MIles from marina but most authentic, Chinesey Chinese (not English or India Chinese) I've found is China Sea in Diera, All chinese staff, Chinese chefs and Chinese customers! Even a big advert outside in Chinese is badly translated into Chinglish giving it some authenitcity. Not too expensive worth a try if you over that way though satisfied my long desire for decent Chinese food, having taken Chinese colleagues there when there in Dubai and it satisfies there appetites.

Xin Nian kuai le!


----------



## Guest (Feb 3, 2011)

Laowei said:


> MIles from marina but most authentic, Chinesey Chinese (not English or India Chinese) I've found is China Sea in Diera, All chinese staff, Chinese chefs and Chinese customers! Even a big advert outside in Chinese is badly translated into Chinglish giving it some authenitcity. Not too expensive worth a try if you over that way though satisfied my long desire for decent Chinese food, having taken Chinese colleagues there when there in Dubai and it satisfies there appetites.
> 
> Xin Nian kuai le!


Ni ye shi, Laowei! Maotu nian kuai le!

I second China Sea, it is very authentic and food is excellent. LOL about the badly translated advert - memories of Shanghai!


----------



## Laowei (Nov 29, 2009)

nola said:


> Ni ye shi, Laowei! Maotu nian kuai le!
> 
> I second China Sea, it is very authentic and food is excellent. LOL about the badly translated advert - memories of Shanghai!

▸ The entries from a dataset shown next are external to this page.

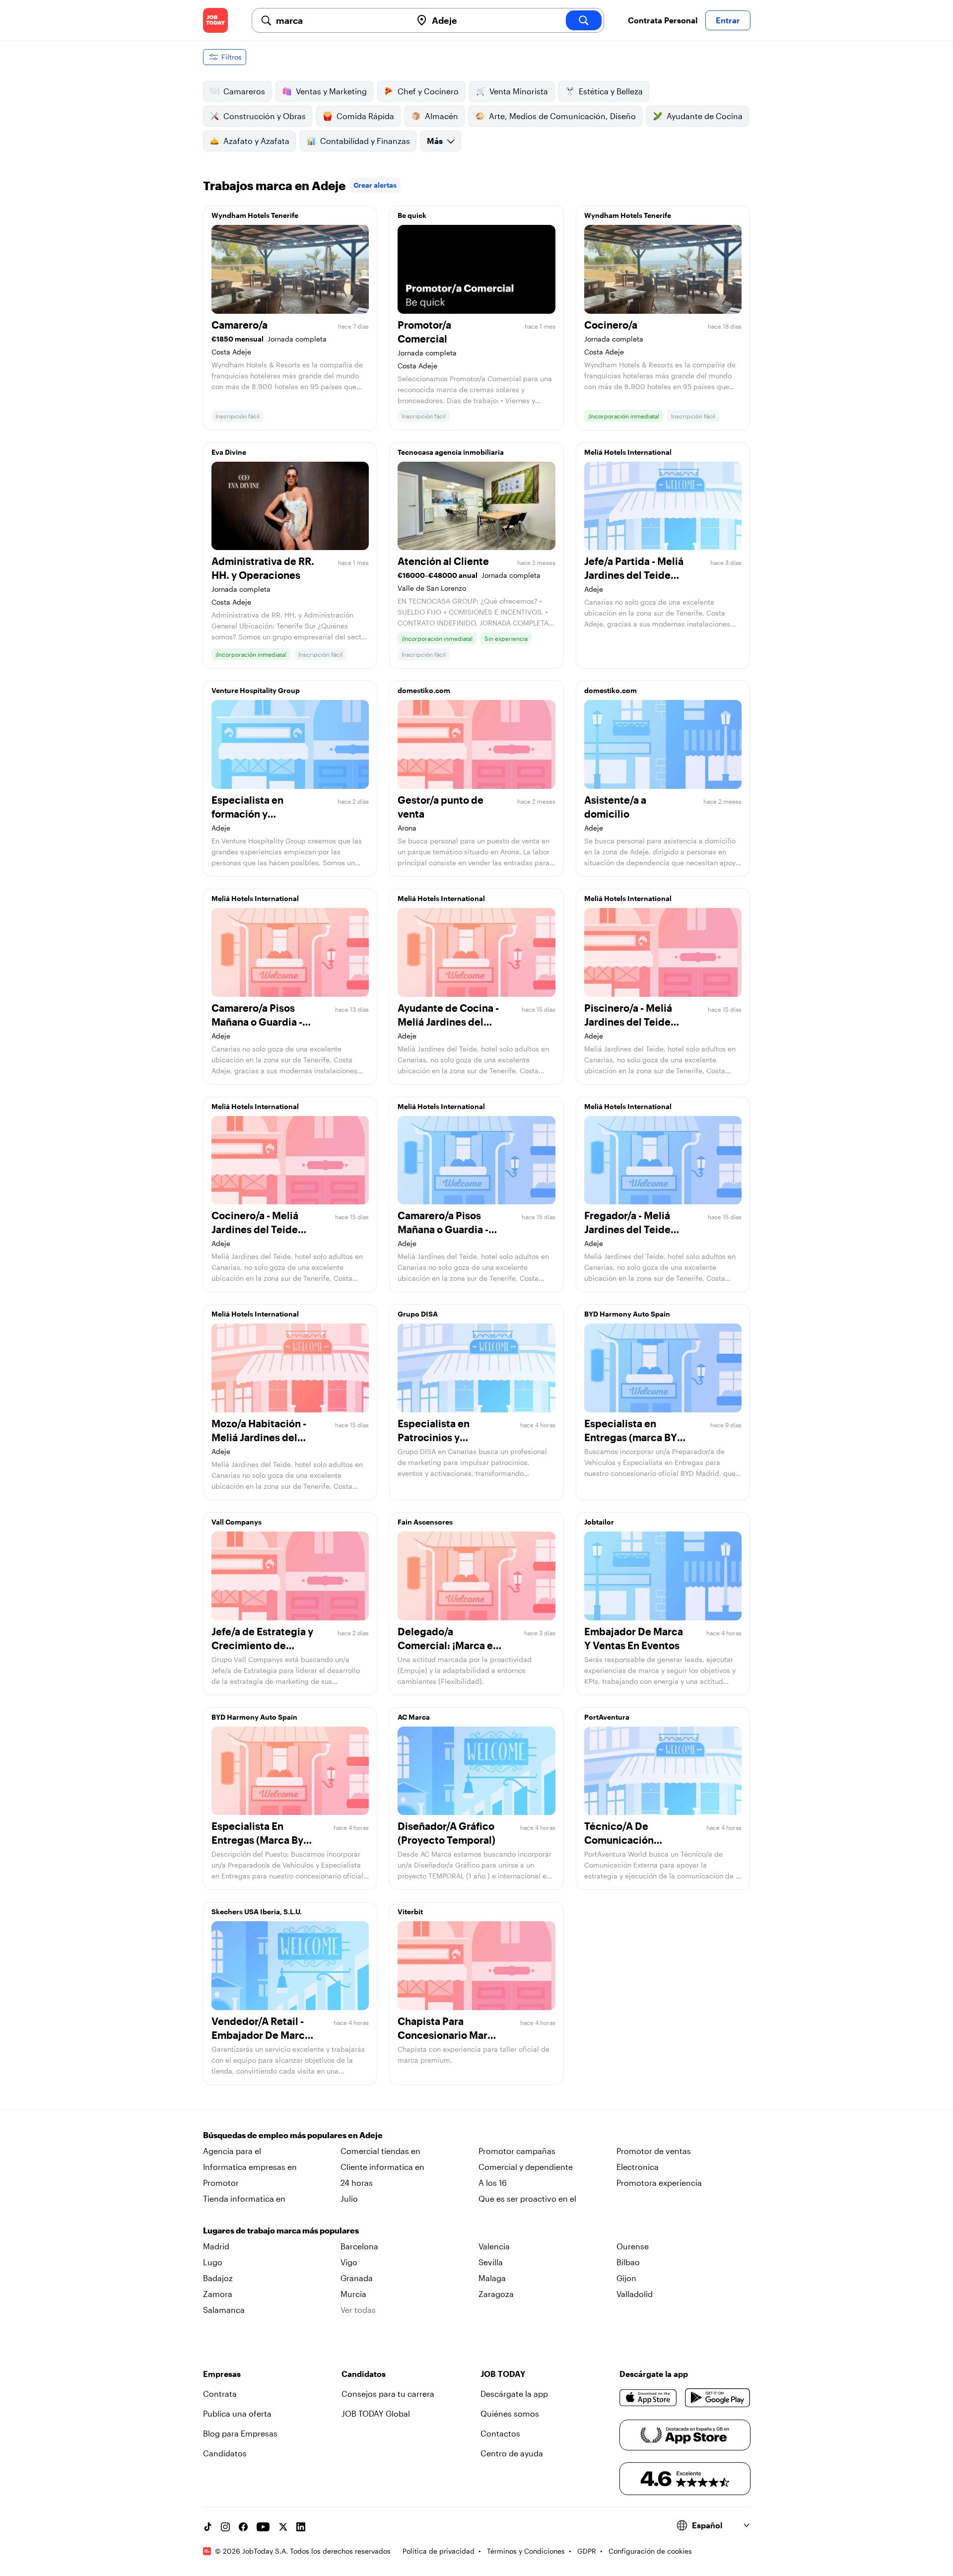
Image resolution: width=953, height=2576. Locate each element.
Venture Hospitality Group (255, 690)
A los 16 (492, 2182)
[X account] (282, 2526)
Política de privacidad (439, 2551)
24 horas (356, 2182)
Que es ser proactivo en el (527, 2198)
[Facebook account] (243, 2526)
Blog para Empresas (240, 2433)
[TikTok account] (207, 2526)
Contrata (220, 2393)
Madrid (216, 2246)
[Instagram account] (225, 2526)
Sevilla (490, 2262)
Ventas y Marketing (331, 91)
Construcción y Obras (264, 116)
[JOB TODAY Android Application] (717, 2398)
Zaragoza (496, 2293)
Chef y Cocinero (428, 91)
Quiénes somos (509, 2413)
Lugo (212, 2262)
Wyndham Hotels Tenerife (254, 215)
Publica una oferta (237, 2413)
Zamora (217, 2293)
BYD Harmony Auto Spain (627, 1314)
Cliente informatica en (382, 2166)
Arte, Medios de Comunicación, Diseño (562, 116)
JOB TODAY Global (375, 2413)
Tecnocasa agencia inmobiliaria (451, 452)
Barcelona (359, 2246)
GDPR (586, 2551)
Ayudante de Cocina (705, 116)
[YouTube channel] (263, 2526)
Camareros (244, 91)
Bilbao (628, 2262)
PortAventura (606, 1717)
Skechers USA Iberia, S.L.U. (256, 1911)
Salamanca (224, 2309)
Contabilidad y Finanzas (365, 140)
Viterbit (410, 1911)
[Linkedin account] (300, 2526)
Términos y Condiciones (526, 2551)
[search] (584, 20)
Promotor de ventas (653, 2151)
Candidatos (225, 2453)
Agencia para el (232, 2151)
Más (435, 140)
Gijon (626, 2278)
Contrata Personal (662, 20)
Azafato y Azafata (256, 140)
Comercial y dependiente (525, 2166)
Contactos (500, 2433)
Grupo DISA (418, 1314)
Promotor (221, 2182)
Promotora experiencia (659, 2182)
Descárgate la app (514, 2393)
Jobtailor (599, 1522)
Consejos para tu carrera (387, 2393)
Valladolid (634, 2293)
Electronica (637, 2166)
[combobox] (340, 20)
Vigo (348, 2262)
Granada (356, 2278)
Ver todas (358, 2309)
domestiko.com (424, 690)
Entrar (728, 20)
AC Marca (414, 1717)
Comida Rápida (365, 116)
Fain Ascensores (425, 1522)
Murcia (353, 2293)
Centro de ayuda (511, 2453)
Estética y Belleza (611, 91)
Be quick (412, 215)
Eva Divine (228, 452)
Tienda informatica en (244, 2198)
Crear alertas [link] (375, 185)
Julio (349, 2198)
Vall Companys (236, 1522)
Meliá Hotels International (628, 452)
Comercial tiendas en (380, 2151)
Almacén (441, 116)
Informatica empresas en (250, 2166)
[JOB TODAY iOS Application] (648, 2398)
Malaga (492, 2278)
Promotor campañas (516, 2151)
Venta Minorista (518, 91)
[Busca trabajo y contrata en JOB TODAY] (215, 20)
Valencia (494, 2246)
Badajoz (218, 2278)
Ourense (632, 2246)
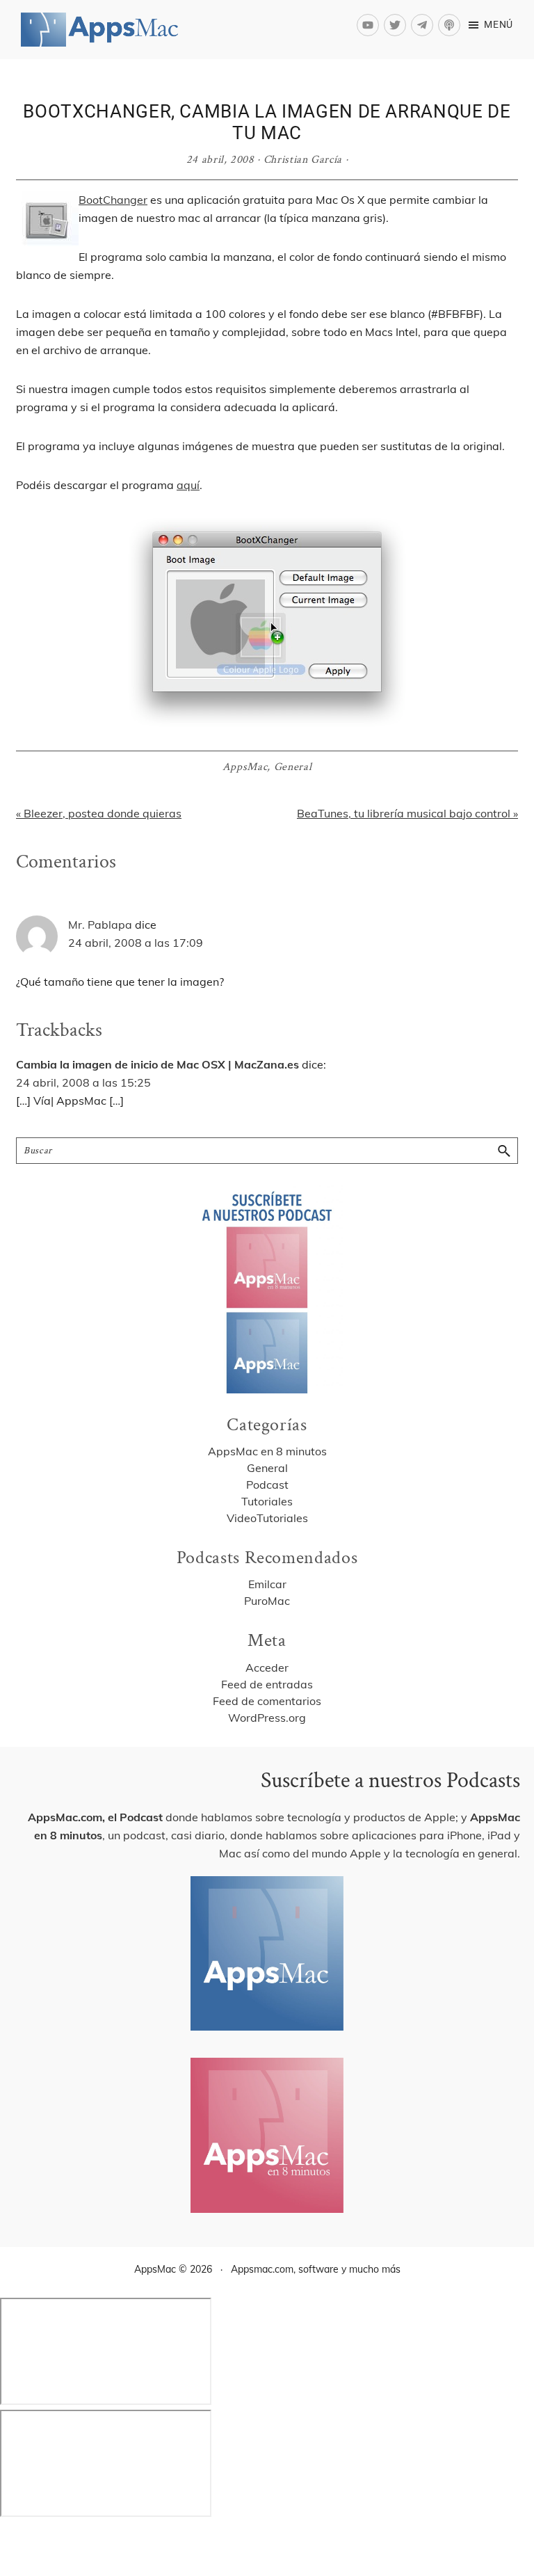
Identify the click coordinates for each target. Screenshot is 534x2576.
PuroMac (267, 1601)
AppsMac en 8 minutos (267, 1451)
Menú (498, 24)
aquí (188, 485)
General (293, 767)
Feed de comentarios (267, 1701)
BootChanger (113, 200)
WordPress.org (267, 1718)
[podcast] (451, 25)
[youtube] (370, 25)
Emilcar (267, 1584)
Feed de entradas (267, 1684)
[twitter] (397, 25)
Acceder (267, 1667)
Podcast (267, 1484)
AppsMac (245, 767)
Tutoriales (267, 1501)
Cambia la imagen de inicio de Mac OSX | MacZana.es (157, 1064)
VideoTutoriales (267, 1518)
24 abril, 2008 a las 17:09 (135, 943)
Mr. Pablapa (100, 924)
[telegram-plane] (424, 25)
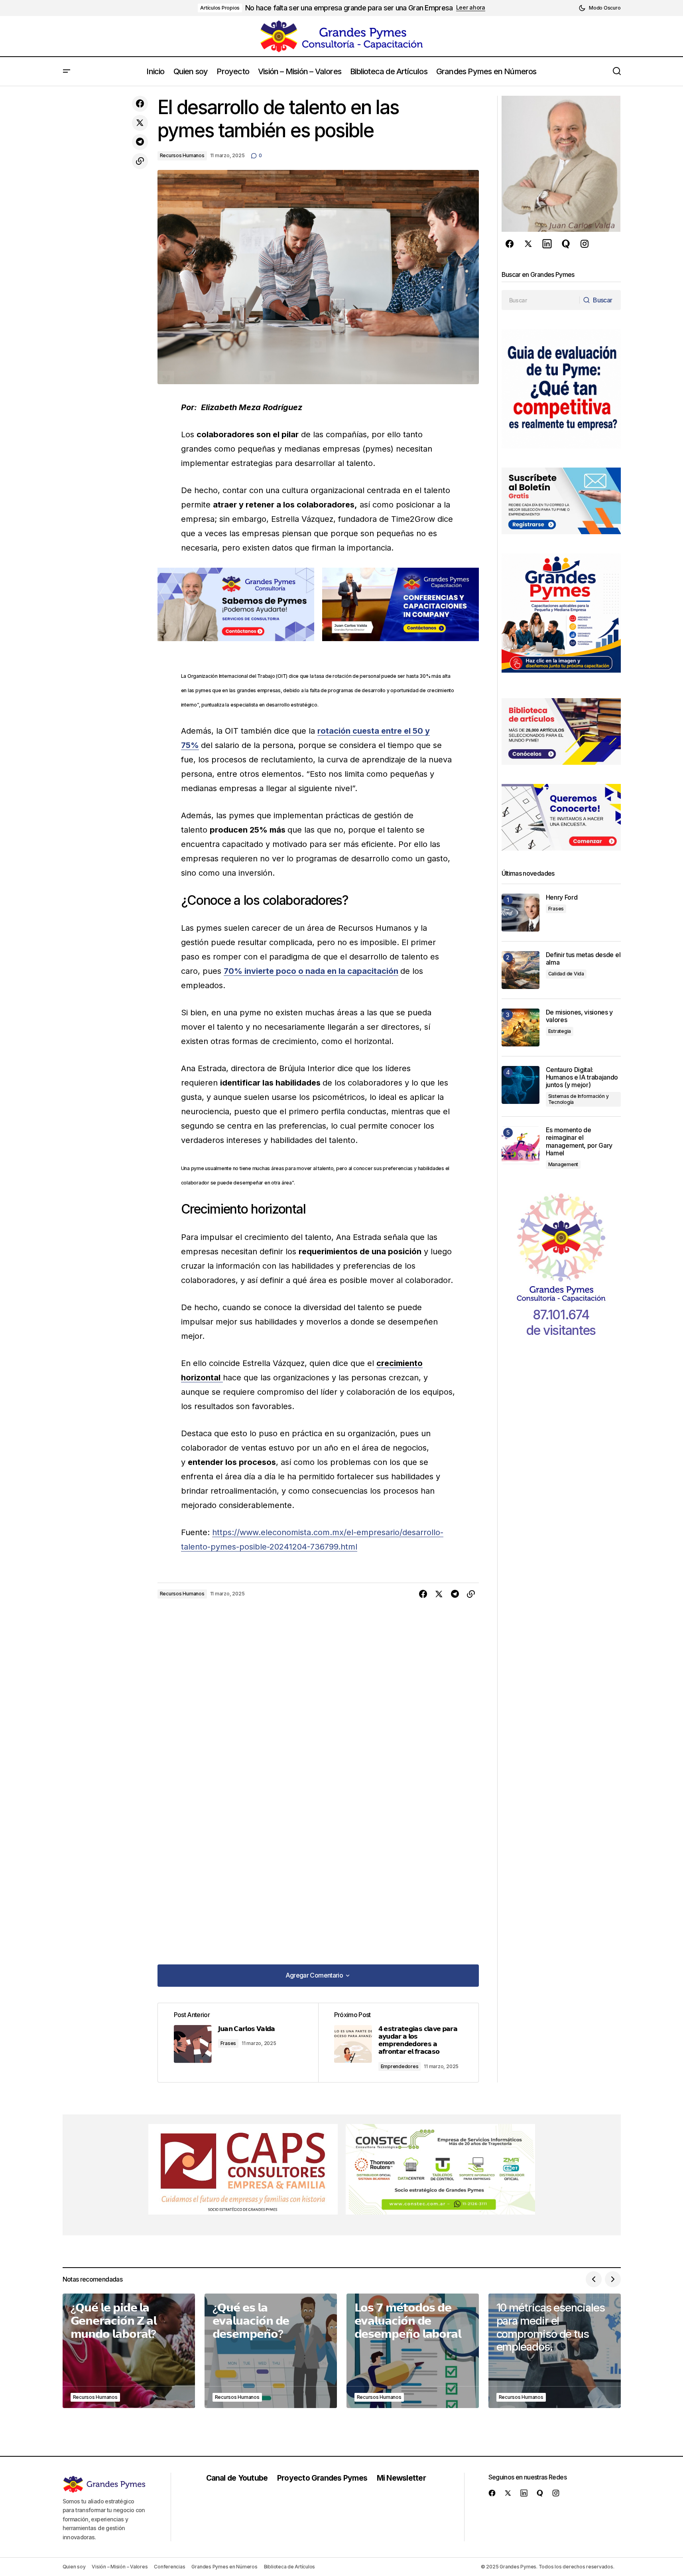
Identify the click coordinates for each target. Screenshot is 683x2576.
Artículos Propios (220, 8)
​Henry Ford (562, 897)
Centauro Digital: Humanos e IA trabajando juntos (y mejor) (582, 1077)
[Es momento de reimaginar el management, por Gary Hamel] (520, 1145)
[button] (599, 8)
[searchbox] (540, 300)
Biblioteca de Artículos (289, 2567)
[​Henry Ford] (520, 913)
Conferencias (169, 2567)
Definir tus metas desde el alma (583, 958)
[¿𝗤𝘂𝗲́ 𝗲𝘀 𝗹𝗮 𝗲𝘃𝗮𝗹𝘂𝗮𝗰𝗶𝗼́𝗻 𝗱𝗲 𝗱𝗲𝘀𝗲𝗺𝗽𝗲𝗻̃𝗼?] (271, 2351)
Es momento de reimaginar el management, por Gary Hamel (579, 1141)
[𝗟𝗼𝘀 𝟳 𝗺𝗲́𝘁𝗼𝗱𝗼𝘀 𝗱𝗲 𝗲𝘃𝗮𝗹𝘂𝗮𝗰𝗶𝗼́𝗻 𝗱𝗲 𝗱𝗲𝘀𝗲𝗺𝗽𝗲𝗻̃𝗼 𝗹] (412, 2351)
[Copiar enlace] (140, 161)
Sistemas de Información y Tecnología (578, 1099)
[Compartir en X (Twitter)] (140, 122)
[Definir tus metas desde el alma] (520, 970)
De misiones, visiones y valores (579, 1016)
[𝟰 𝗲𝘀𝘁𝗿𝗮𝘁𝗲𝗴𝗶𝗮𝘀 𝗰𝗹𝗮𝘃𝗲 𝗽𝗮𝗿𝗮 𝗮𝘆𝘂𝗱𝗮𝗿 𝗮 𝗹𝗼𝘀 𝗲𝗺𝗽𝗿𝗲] (398, 2042)
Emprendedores (400, 2066)
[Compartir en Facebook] (140, 103)
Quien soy (74, 2567)
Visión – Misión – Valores (120, 2567)
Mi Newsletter (401, 2478)
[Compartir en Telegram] (140, 142)
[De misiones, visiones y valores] (520, 1027)
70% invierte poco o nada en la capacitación (311, 971)
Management (563, 1164)
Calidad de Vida (566, 974)
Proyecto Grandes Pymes (322, 2478)
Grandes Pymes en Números (224, 2567)
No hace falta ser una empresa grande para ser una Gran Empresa (349, 8)
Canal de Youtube (237, 2478)
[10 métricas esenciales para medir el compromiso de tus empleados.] (554, 2351)
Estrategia (559, 1031)
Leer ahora (470, 7)
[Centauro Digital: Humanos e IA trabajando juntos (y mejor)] (520, 1085)
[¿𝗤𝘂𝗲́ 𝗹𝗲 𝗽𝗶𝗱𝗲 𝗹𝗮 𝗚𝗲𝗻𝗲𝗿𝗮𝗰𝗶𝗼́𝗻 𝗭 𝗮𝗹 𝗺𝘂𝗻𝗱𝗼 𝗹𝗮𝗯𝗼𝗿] (129, 2351)
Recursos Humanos (182, 155)
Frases (228, 2043)
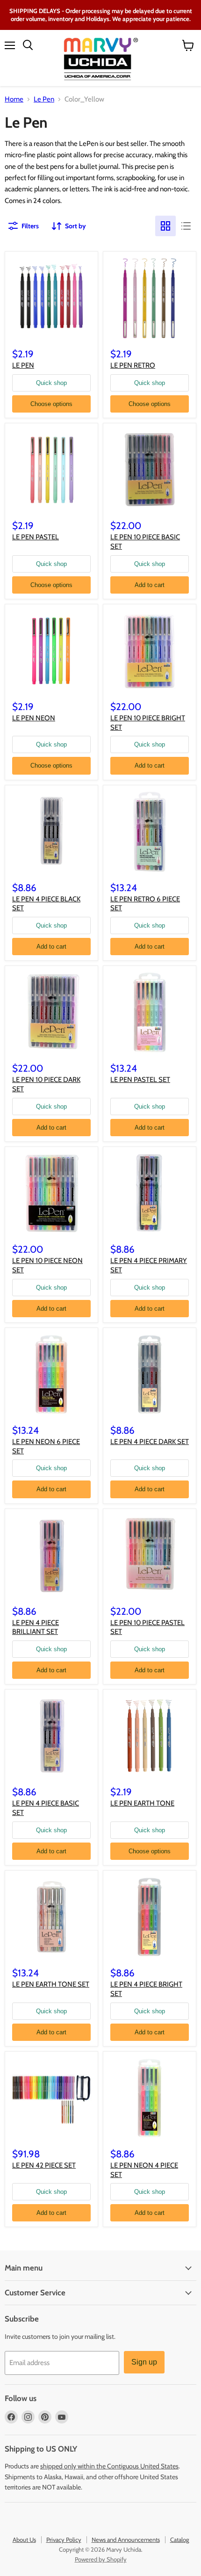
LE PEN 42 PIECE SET (44, 2165)
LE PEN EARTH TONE (142, 1803)
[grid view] (165, 226)
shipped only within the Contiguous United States (109, 2466)
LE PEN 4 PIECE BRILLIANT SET (35, 1627)
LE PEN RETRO (132, 365)
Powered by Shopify (101, 2559)
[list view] (186, 226)
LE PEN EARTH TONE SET (50, 1984)
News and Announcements (126, 2539)
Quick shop (51, 382)
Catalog (179, 2539)
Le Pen (44, 99)
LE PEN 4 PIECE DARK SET (149, 1441)
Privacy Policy (63, 2539)
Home (14, 99)
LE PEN (23, 365)
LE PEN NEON (33, 718)
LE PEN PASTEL (35, 537)
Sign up (144, 2362)
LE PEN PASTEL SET (140, 1079)
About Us (24, 2539)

In peoples park the list of do's and donts has 1 that says " please dont s**t and Pi$$ in public park which i found very informative and would seem funny if you knew that some people would probably do it if its wasnt forbidden. 

Off to Shanghai next weekend, straight to 1221 for as much food as i can eat


----------



## Guest (Feb 3, 2011)

Laowei said:


> In peoples park the list of do's and donts has 1 that says " please dont s**t and Pi$$ in public park which i found very informative and would seem funny if you knew that some people would probably do it if its wasnt forbidden.
> 
> Off to Shanghai next weekend, straight to 1221 for as much food as i can eat


1221! I love that place. Enjoy!

I'm missing South Beauty...


----------



## Laowei (Nov 29, 2009)

nola said:


> 1221! I love that place. Enjoy!
> 
> I'm missing South Beauty...


Sichuan food, love it, spicier the better ! My friends wife is from Hunan so always end up at the branch at Thumb plaza, if i fancy a night at Malones! Although staying at the peace hotel, so nip through the tunnel to Super Brand mall branch is probably quicker.

For a good laugh look at Engrish.com


----------



## SkyTian (Jan 26, 2011)

*...*

Happy Chinese New Year!! I've been celebrating CNY all my life and this is the first year i didn't celebrate. Here is way too plain~ haha. Nice experience! Wish everyone have a prosperous rabbit year!

兔年行大运 恭喜发财~


----------



## cincinbrava (Jul 4, 2010)

Laowei said:


> Sichuan food, love it, spicier the better ! My friends wife is from Hunan so always end up at the branch at Thumb plaza, if i fancy a night at Malones! Although staying at the peace hotel, so nip through the tunnel to Super Brand mall branch is probably quicker.
> 
> For a good laugh look at Engrish.com


Haha, where is real and anthentic Sichuan food in Dubai? Coming from Chengdu, I do miss my food.....but not hotpot, too smelly..


----------